In June 2023, 16,157 students under the age of six waited an average of 105 days to receive support from the Government’s Early Intervention Service, according to the Ministry of Education.

The NZEI report states significant additional finding is required to “transform into a fully inclusive system”.

“No amount of ‘rearranging of the deck chairs’ by reallocating existing staffing and resourcing is going to fix deep seated issues in the capacity and capability of our system,” the report read.

NZEI’s recommendation for an additional $2.5 billion to be spent over five years includes doubling the number of specialist staff; fully funding teacher aides instead of the current approach where schools top up funding from other areas; retaining the resource teacher roles currently under review; employing more resource teachers of learning and behaviour and learning support coordinators; and investing in professional development.

“Like the infrastructure deficit, the learning support deficit will only be addressed though bipartisan commitment to investment,” NZEI states in the report.

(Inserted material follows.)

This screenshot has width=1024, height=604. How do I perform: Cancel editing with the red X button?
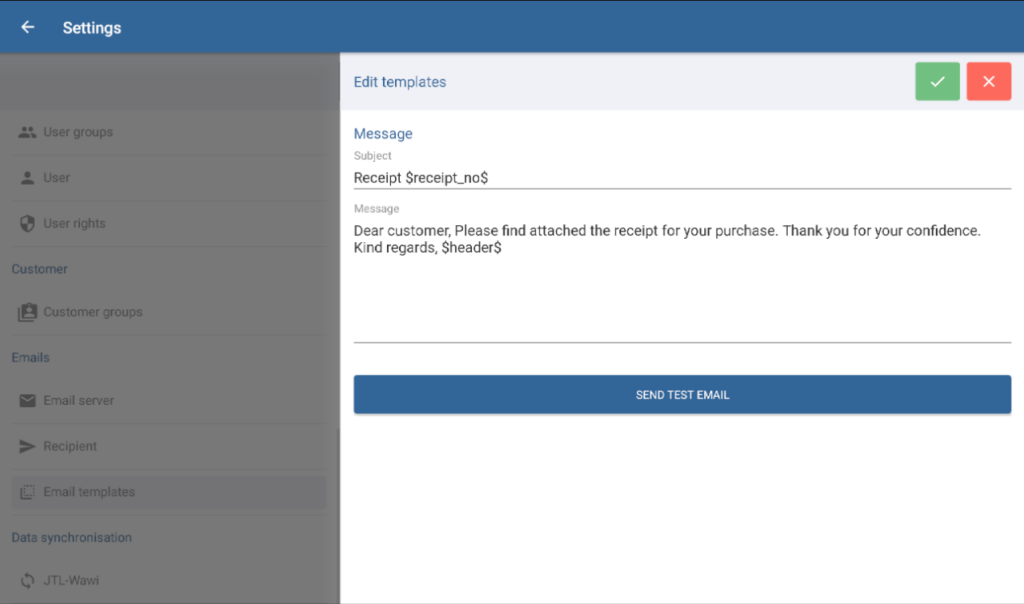coord(988,81)
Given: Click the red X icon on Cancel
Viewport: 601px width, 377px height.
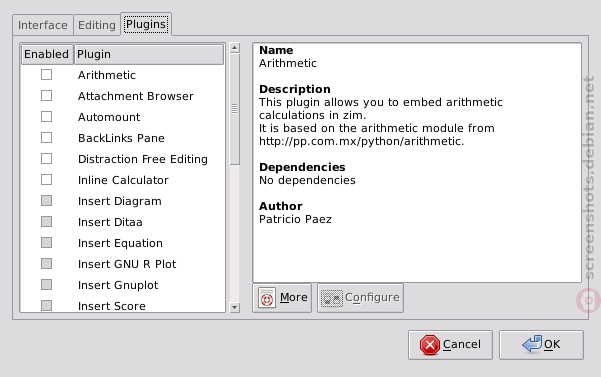Looking at the screenshot, I should coord(430,345).
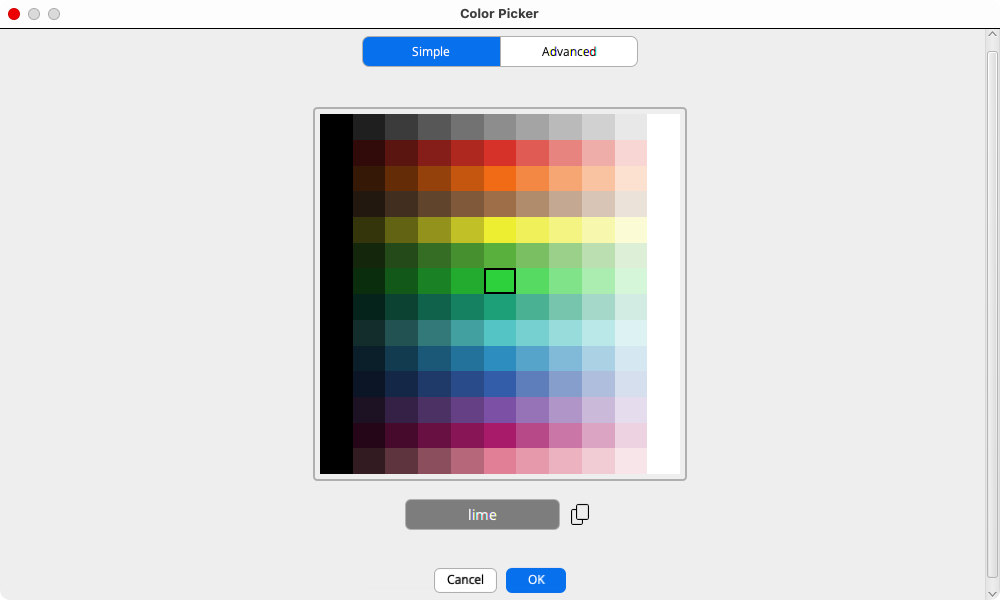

The report also said the Government won’t meet its target of 80% of Year 8 students meeting or exceeding curriculum expectations in reading, writing, and maths by December 2030 unless the learning needs of children requiring additional support is addressed.

Fergusson Intermediate teacher Belinda Southcombe said every teacher tries to provide a quality education for every child.

“But when you’ve got… a third of your class that need extra help and extra energy, those kids (without additional learning needs) over there are missing out as well.”